# PROVIDED DATA
┌────────

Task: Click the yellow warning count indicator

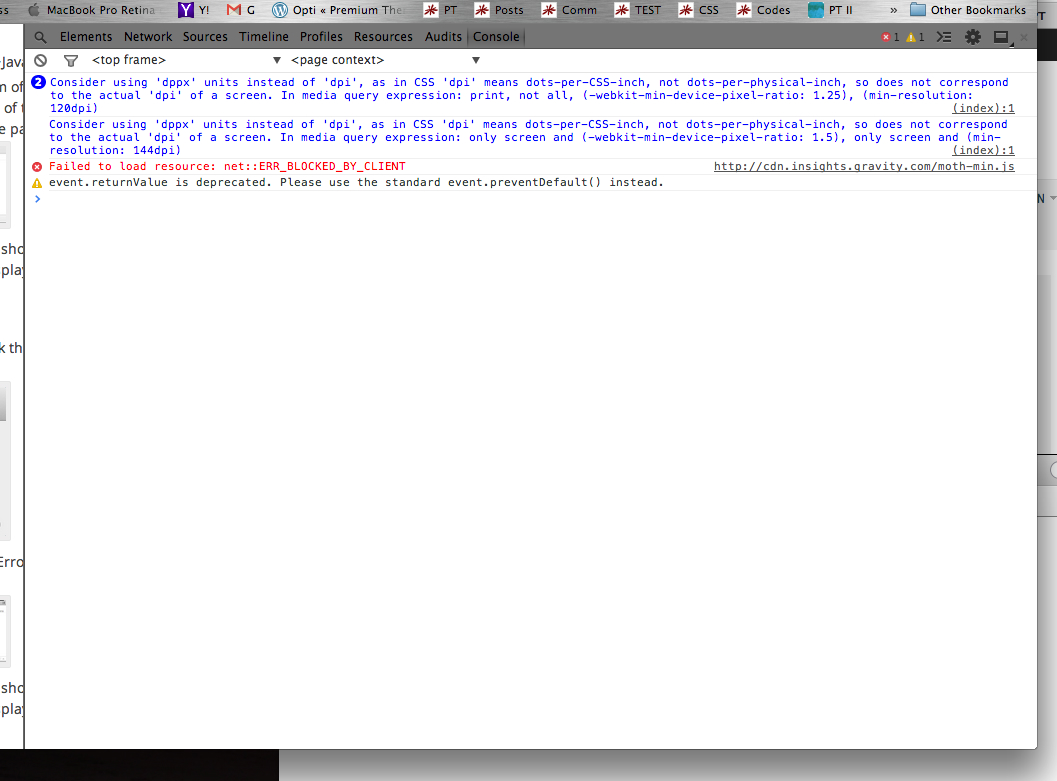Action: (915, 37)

└────────
┌────────

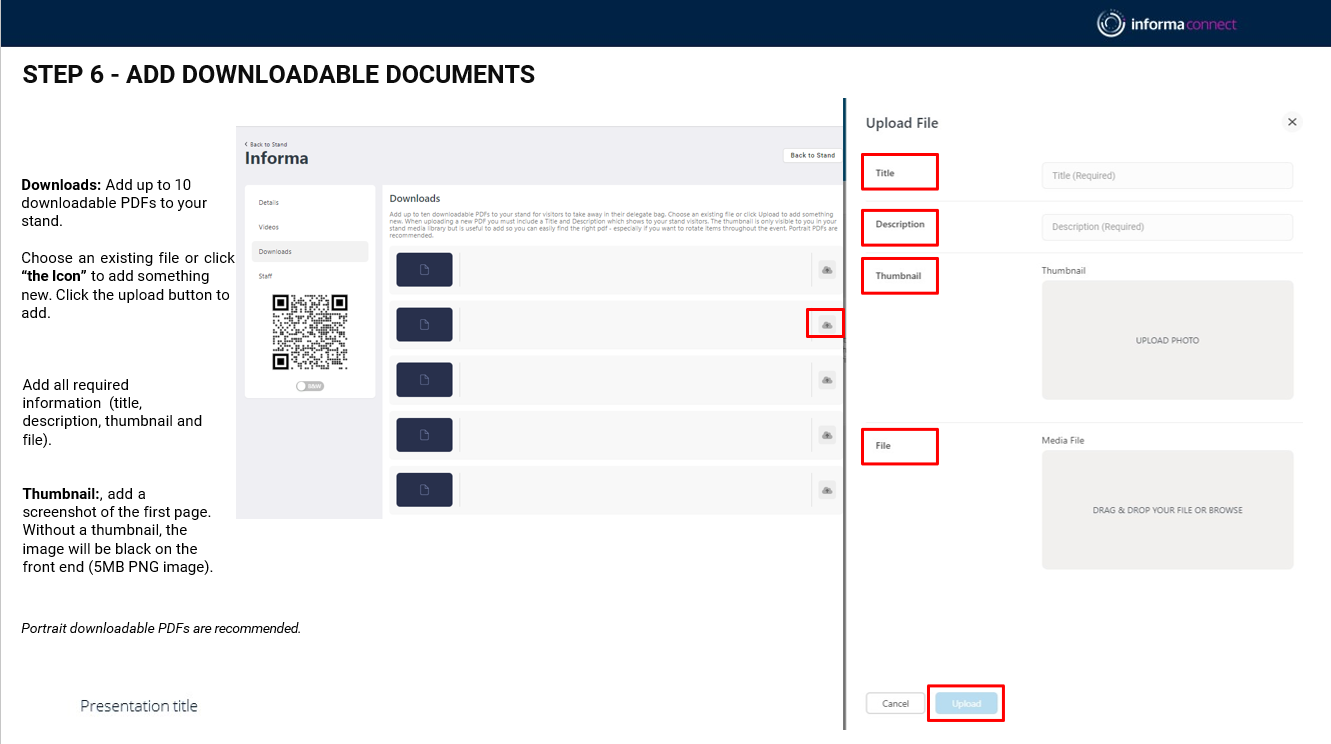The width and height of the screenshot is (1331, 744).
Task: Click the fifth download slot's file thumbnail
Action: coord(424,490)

└────────

# INSTRUCTION
Can you copy the records word for word, starting at the line containing "The width and" and ending at the line containing "Action: coord(424,490)", leaving out the pictures?

# RESPONSE FOR THIS EXERCISE
The width and height of the screenshot is (1331, 744).
Task: Click the fifth download slot's file thumbnail
Action: coord(424,490)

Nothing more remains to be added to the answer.